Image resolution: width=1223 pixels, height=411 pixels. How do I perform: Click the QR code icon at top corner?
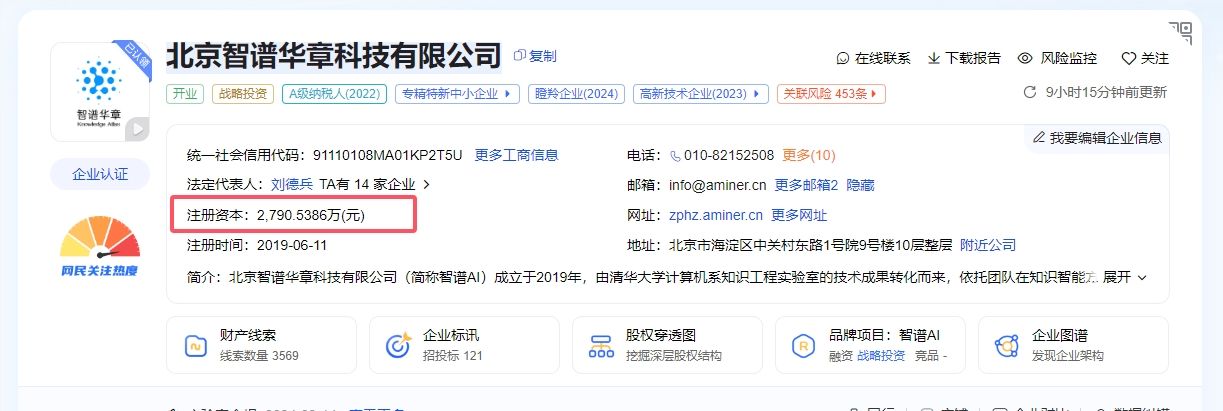point(1181,32)
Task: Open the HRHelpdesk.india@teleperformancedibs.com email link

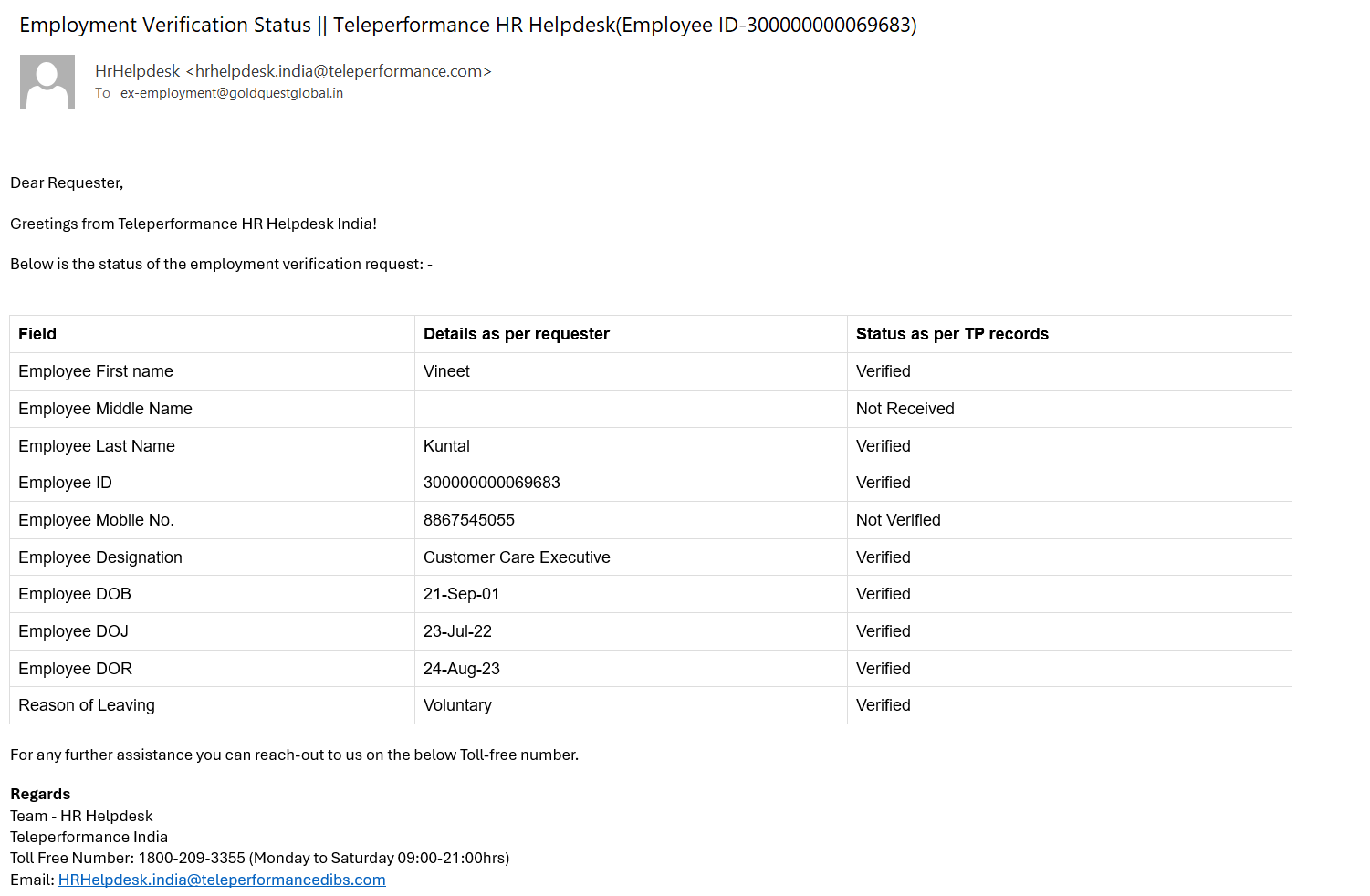Action: click(222, 880)
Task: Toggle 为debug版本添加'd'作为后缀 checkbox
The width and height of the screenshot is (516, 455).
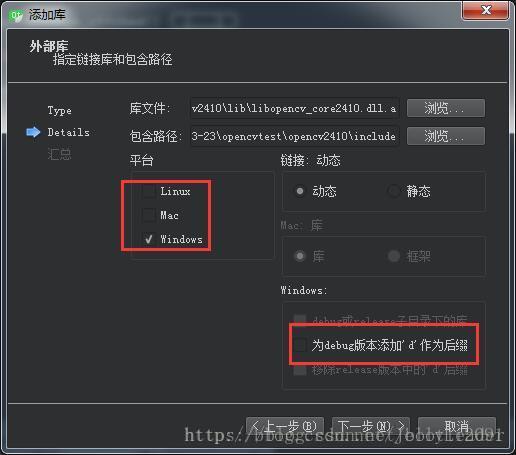Action: (300, 345)

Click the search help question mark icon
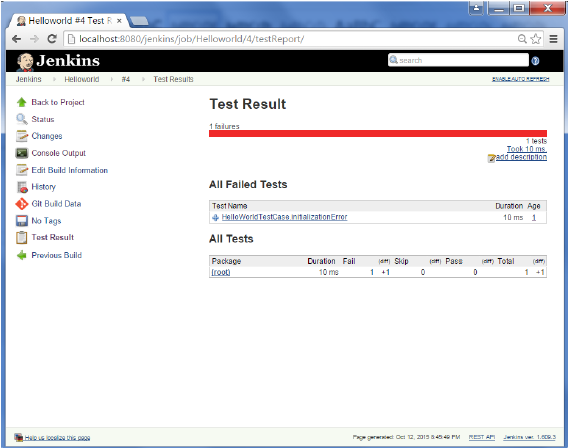point(535,61)
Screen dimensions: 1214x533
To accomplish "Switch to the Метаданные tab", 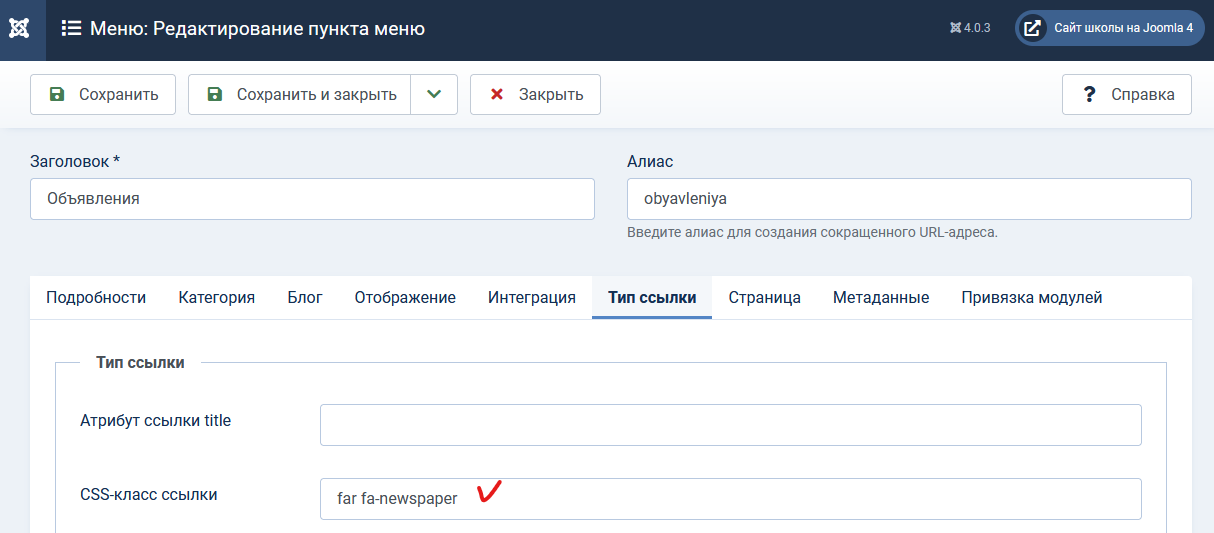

INSTRUCTION: Reproduce the records word for word, from the line containing "Click the search help question mark icon" through the end of the records, and omit the pictures.

RESPONSE TO THE EXERCISE:
Click the search help question mark icon
point(535,61)
Screen dimensions: 1214x533
To accomplish "Switch to the Метаданные tab", 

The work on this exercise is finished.